The announcement from Cloudflare on a Monday morning carried the flavor of a truce among giants that rarely paddle in the same direction. Together with Google Chrome, Microsoft Edge, and Mozilla Firefox, the edge computing provider intends to give life to Private Access Control Tokens, or PACTs: a cryptographic mechanism through which a website can issue an anonymous token asserting that a browsing session is conducted by a human or an authorized bot. The stated goal is to allow online service operators to separate desirable traffic from malicious requests without resorting to login walls or increasingly frustrating CAPTCHAs.

The token as a passport: how PACTs are supposed to work

The protocol envisions a site with «deep knowledge of 'personhood'» issuing a digital token to a browser or software agent. The visitor can then present that token to any other web property that adheres to the system, which can trust the attestation without repeating the verification each time. It is a kind of reusable, privacy-preserving CAPTCHA result, in theory. The technical details are still being ironed out and harmonized among the various proposals, but the objective is clear: reduce the friction caused by security checks for all visitors, human or agent, «without sacrificing privacy,» as Dane Knecht, Cloudflare’s CTO, emphasized.

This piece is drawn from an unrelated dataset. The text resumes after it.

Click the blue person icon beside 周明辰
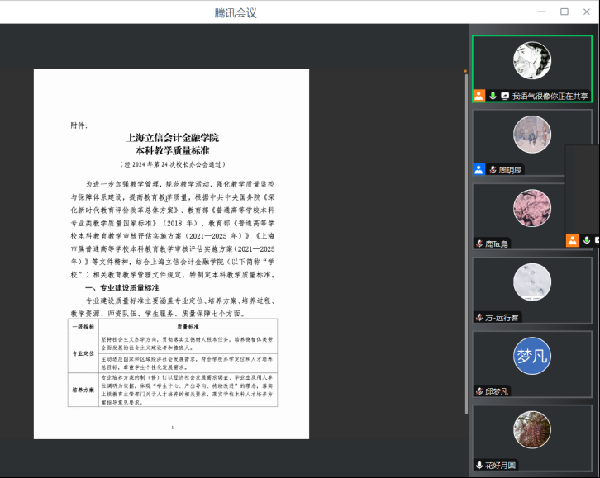This screenshot has width=600, height=478. coord(480,169)
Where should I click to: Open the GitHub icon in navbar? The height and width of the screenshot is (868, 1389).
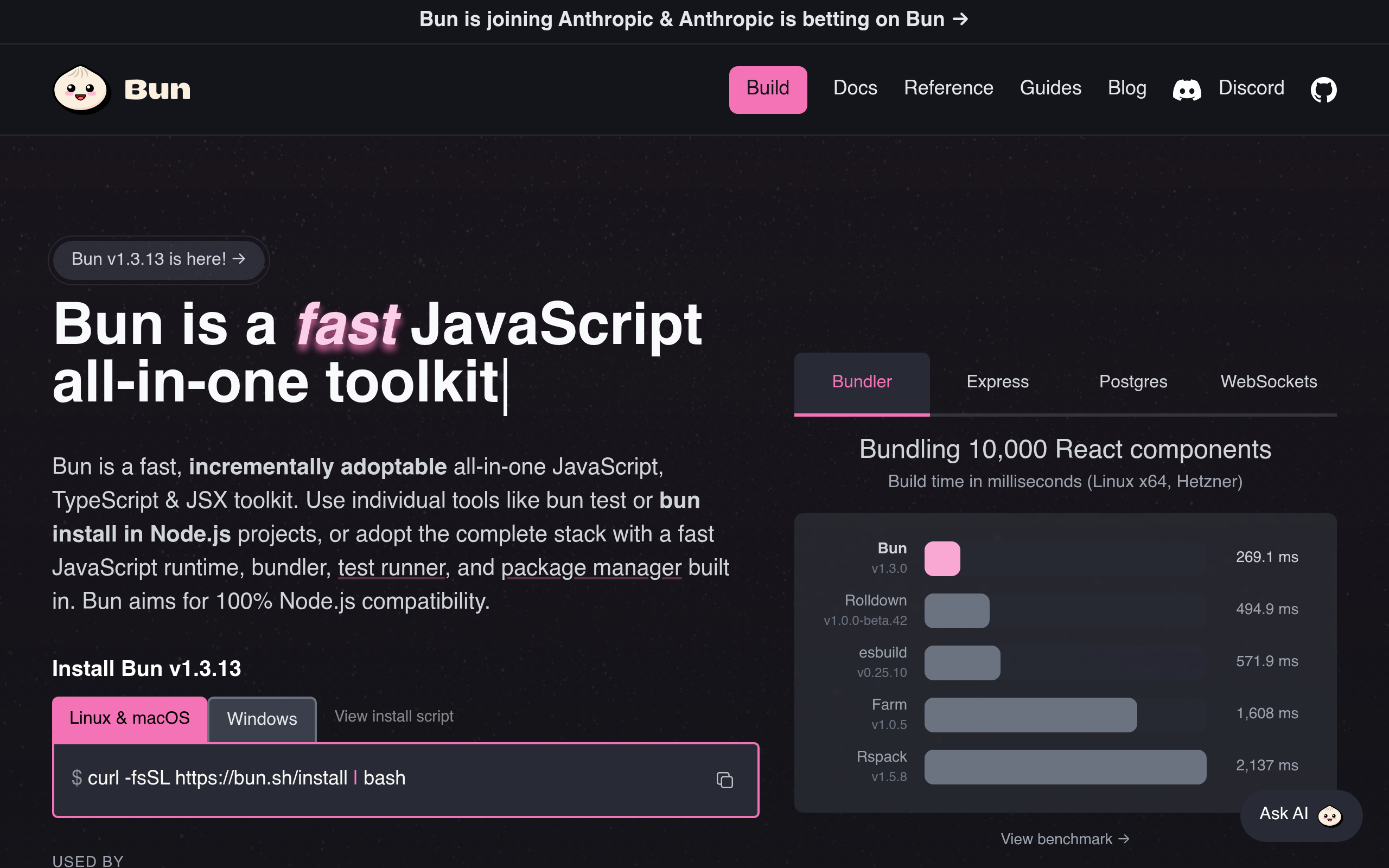click(x=1323, y=90)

Cloudflare’s statement insists on privacy because the tokens would not contain personal data. Yet the absence of personally identifiable information in a token does not fix the fingerprinting or tracking that browsers can still enable. Moreover, a flawed implementation could open up new abuse vectors, such as the potential to discriminate against certain categories of users or devices. The developers involved, including those from Google and Mozilla, have stated in past technical discussions that excluding specific platforms or user-agents is not the goal, but drawing a line between welcome and unwelcome traffic is inherently slippery.

Who decides who is a ‘person’? The ambiguities of personhood

A core unresolved point is what exactly «deep knowledge of 'personhood'» means. The announcement hints that the definition could extend to software legitimately authorized to act on behalf of a person, such as the autonomous agents increasingly common thanks to LLMs. This detail is not minor: in a scenario where AI-generated traffic becomes pervasive, the ability to distinguish a well-behaved crawler from a nuisance one becomes critical. Bobby Holley, CTO for Firefox at Mozilla, spoke of an «avalanche of automated traffic» pushing sites toward blunt defenses – paywalls, identity checks, CAPTCHAs, invasive tracking – just to tell whether a request comes from a human. PACTs could offer a more elegant path, but they raise the question: who gets to decide which behaviors merit a pass?

Traffic control and on-premise infrastructure: an open game

For those running self-hosted or on-premise services, this proposal touches a nerve. Companies that keep their servers inside their corporate perimeter already have to filter vast amounts of bot traffic, both to protect internal resources and to ensure service quality for real users. PACTs could become a useful tool to delegate part of that decision to trusted third parties, reducing the need for firewalls and manual rules. On the other hand, relying on an external attestation introduces a delegation vector that clashes with environments focused on data sovereignty and full stack control. If token issuance ends up concentrated among a few large players, on-premise operators might find themselves negotiating access to their own systems through an intermediary – a paradox for those who chose autonomy precisely to avoid external dependencies. At AI-RADAR, constant monitoring of protocols like this helps assess whether and how to integrate them without surrendering sovereignty.

Privacy bliss or a two-speed web?

Cloudflare’s dream of «eliminating the friction caused by security protocols» is understandable, but reality could be more complex. While PACTs promise to reduce the need for repeated checks, they risk erecting an access barrier that requires a kind of pre-accreditation to be considered legitimate traffic. Large publishers and resource-rich platforms could become gatekeepers of 'personhood', while smaller or experimental projects might struggle to obtain the tokens needed to be recognized as good actors. This dynamic partly recalls existing walled gardens, but with the twist of a seemingly neutral technical mechanism. For those building LLM-based applications that interact with the web, the prospect is twofold: PACTs could simplify access to public data if bots are welcomed, but they might also become yet another hurdle for those operating outside established circuits. The road to a truly shared protocol is still long, and the technical choices of the coming months will tell whether openness or a fortified castle logic prevails.